Belangrijke elementen uit onderzoek
• Selectie, voorbereiding en matching; een goede selectie,
voorbereiding en matching zijn voor een stabiele plaatsing
essentieel. Dit geldt voor zowel bestands- als
netwerkpleegouders. De voorbereiding en begeleiding
daarna moeten in elk geval gericht zijn op opvoedgedrag en
omgang met specifiek gedrag van het pleegkind. In de
matching blijkt een goede samenwerking tussen alle
betrokken personen een succesfactor te zijn.
• Het nemen van een opvoedingsbesluit; onzekerheid over
de plaatsing is schadelijk voor de ontwikkeling van het kind.
Het is van groot belang dat er tijdig een beslissing over de
plaatsing genomen wordt en de termijn van onzekerheid zo
kort mogelijk is. Hoe jonger het kind is, hoe korter deze
termijn moet zijn in het belang van de ontwikkeling.

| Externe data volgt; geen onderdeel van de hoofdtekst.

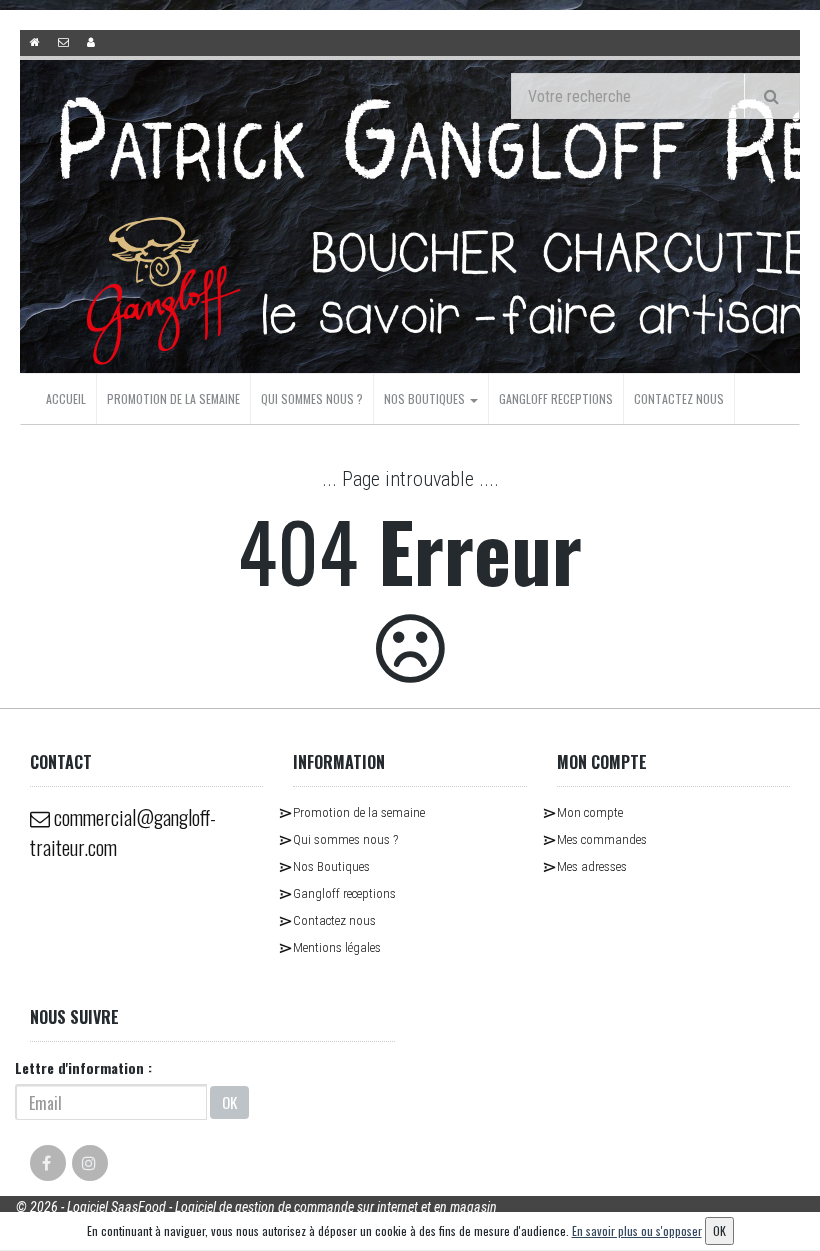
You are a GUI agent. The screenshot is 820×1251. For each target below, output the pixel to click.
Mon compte (590, 812)
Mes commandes (602, 839)
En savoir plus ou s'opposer (637, 1230)
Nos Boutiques (426, 398)
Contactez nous (679, 398)
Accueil (66, 398)
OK (229, 1102)
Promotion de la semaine (173, 398)
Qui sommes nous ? (312, 398)
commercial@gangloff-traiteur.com (123, 832)
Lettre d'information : (83, 1067)
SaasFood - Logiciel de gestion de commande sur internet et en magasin (304, 1207)
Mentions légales (337, 947)
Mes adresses (592, 866)
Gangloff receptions (556, 398)
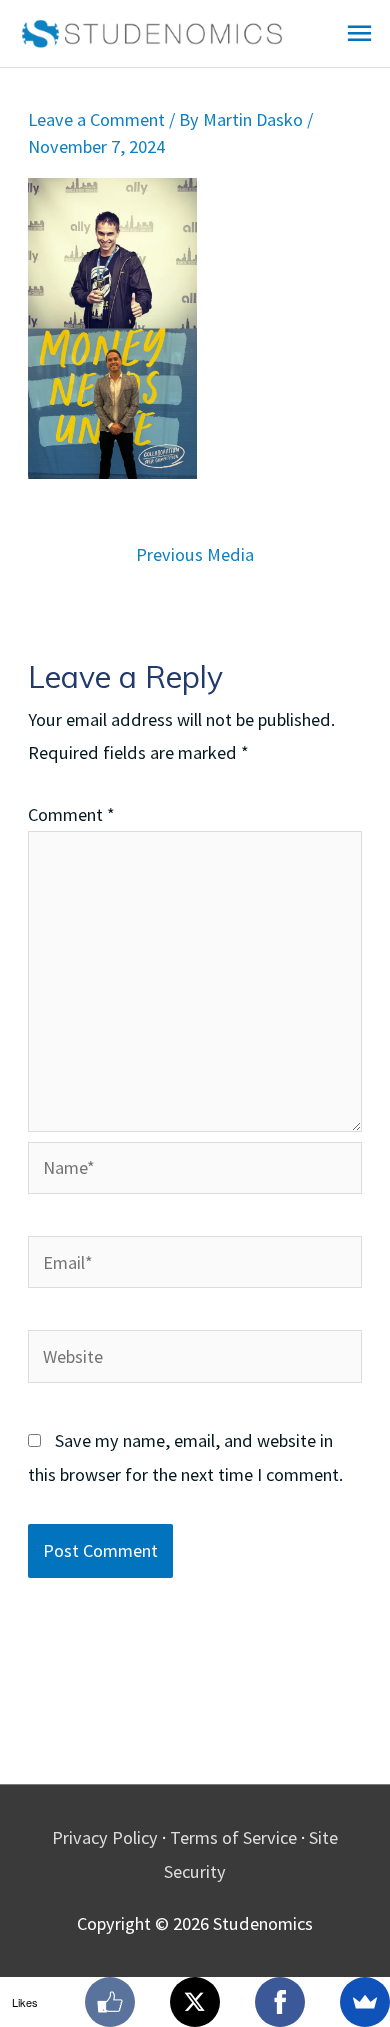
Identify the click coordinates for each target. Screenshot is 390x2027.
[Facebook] (280, 2002)
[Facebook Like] (110, 2002)
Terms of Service (233, 1837)
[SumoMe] (365, 2002)
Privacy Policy (105, 1837)
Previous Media (195, 554)
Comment (71, 814)
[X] (195, 2002)
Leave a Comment (96, 119)
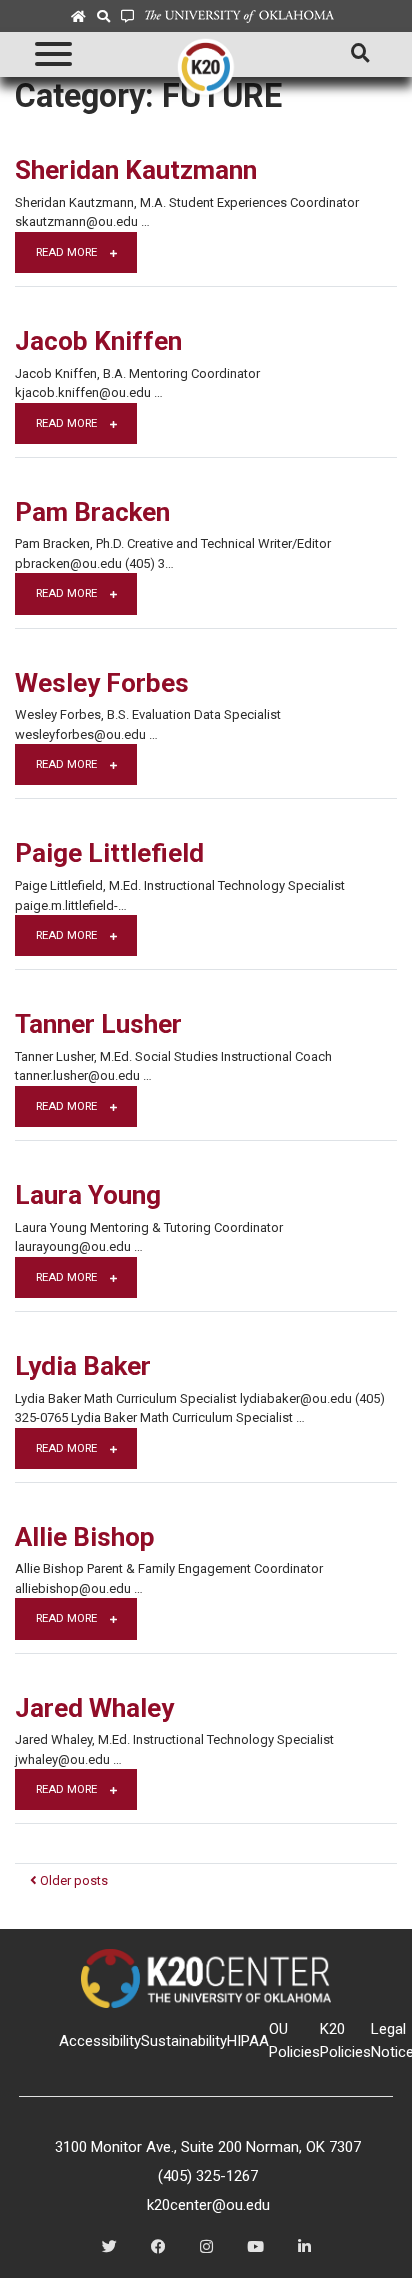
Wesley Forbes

Algemene bevindingen en aanwijzingen
voor de pleegzorgpraktijk Willeke Daamen, Mariska Zoon, Mariska de Baat
• Ontwikkeling van het kind volgen; het is van belang de
ontwikkeling van het pleegkind met regelmaat en meetbaar
te volgen. Hiermee wordt de geboden ondersteuning
afgestemd op de ontwikkeling, waarmee de ontwikkeling zo
optimaal mogelijk wordt bevorderd; komen problemen
vroegtijdig in beeld en kan de juiste hulp snel worden
geboden; en kan het aanbod van pleegzorgaanbieders
worden afgestemd op de behoeften van pleegkinderen en
(pleeg)ouders.
• Posities en samenwerking; participatie van ouders bij
het opgroeien van hun kinderen is van belang. Wanneer de
participatie goed verloopt, is dit goed voor het welzijn van
het pleegkind. Wanneer dit niet goed verloopt, is het echter
schadelijk voor de ontwikkeling. Het is daarom van belang
te investeren in een goede samenwerking tussen ouders en
pleegouders en andere betrokken hulpverleners.
Pleegouders kunnen begeleiding nodig hebben om de
samenwerking met ouders goed vorm te geven.

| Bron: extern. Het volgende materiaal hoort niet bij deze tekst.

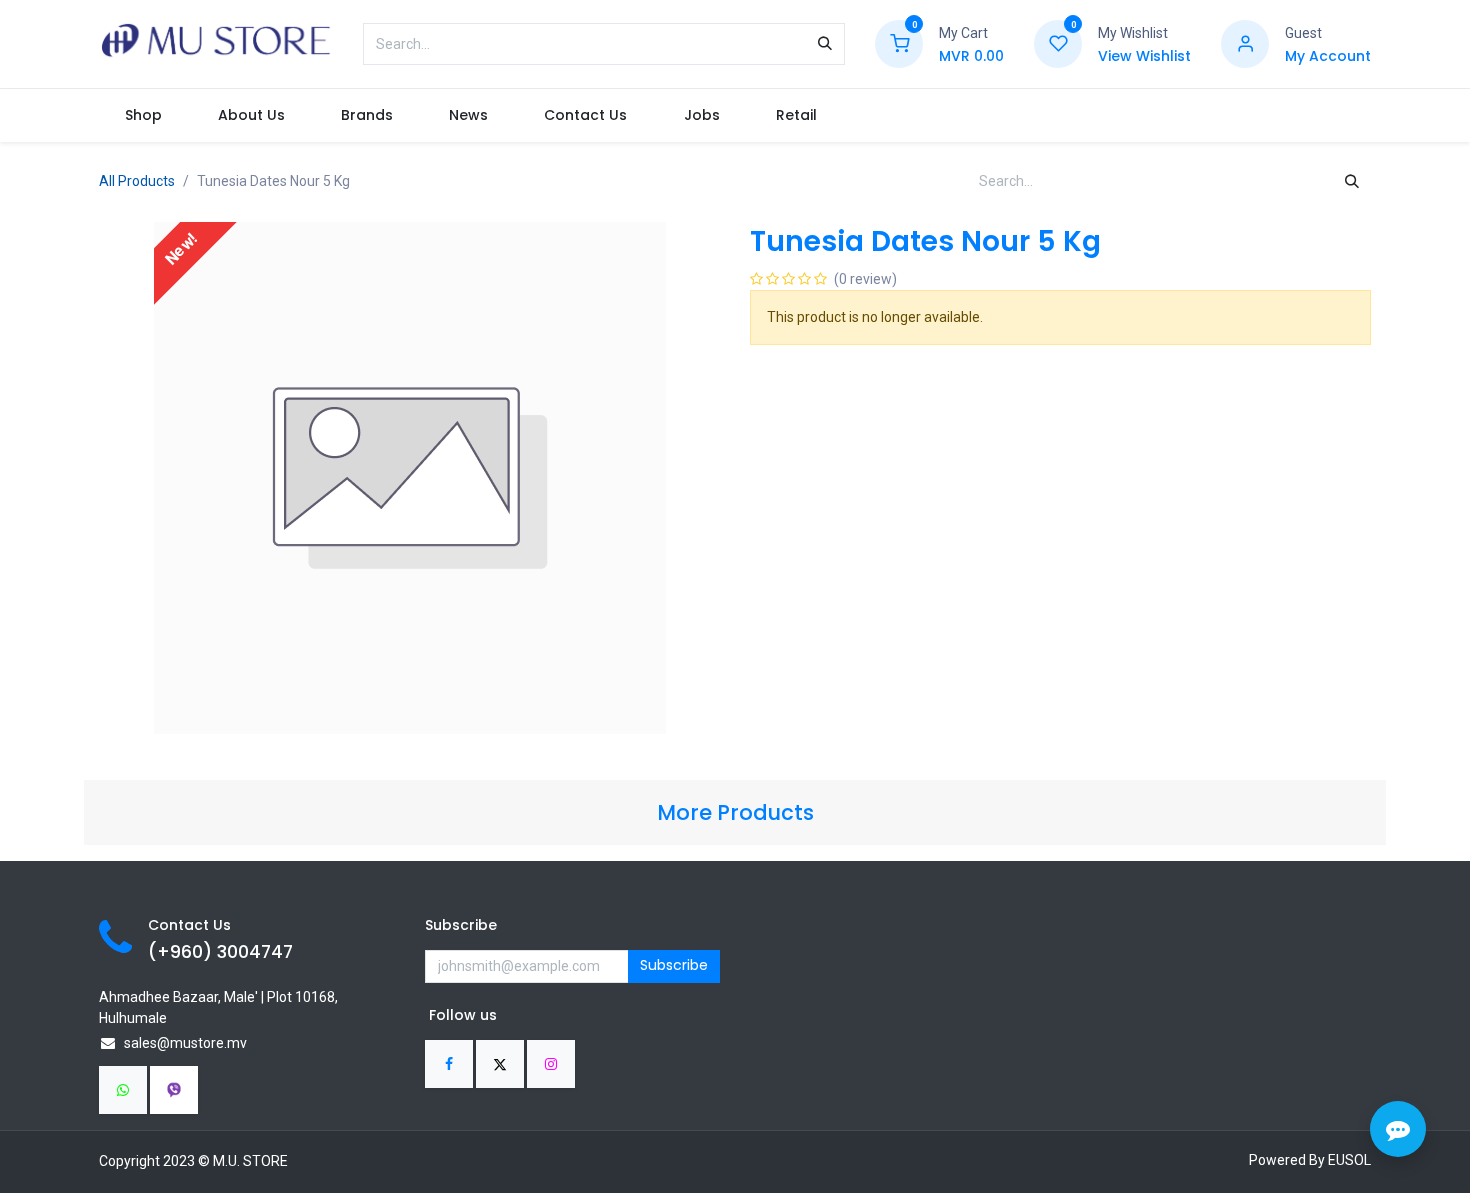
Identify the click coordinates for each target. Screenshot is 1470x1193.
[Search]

• Begeleiden van pleegouders; om een goede begeleiding
te bieden is het belangrijk dat de pleegzorgbegeleider zicht
heeft op de ondersteuningsbehoeften, deze behoeften tijdig
signaleert en hierbij de juiste ondersteuning biedt.
Pleegouders hebben behoefte aan ondersteuning in hun
opvoedingstaak en in de omgang met specifiek gedrag.

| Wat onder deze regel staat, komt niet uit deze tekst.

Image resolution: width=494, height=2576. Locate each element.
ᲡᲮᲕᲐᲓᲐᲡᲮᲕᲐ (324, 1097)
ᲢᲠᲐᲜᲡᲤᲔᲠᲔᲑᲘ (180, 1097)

Daarnaast is het van belang dat pleegouders op de hoogte
zijn van de geschiedenis van het pleegkind.
• Effectieve interventies; er zijn verschillende interventies
die bij pleegkinderen kunnen worden ingezet. Interventies
die veelal bij pleegkinderen van toepassing zijn,
categoriseren we in een drietal onderwerpen.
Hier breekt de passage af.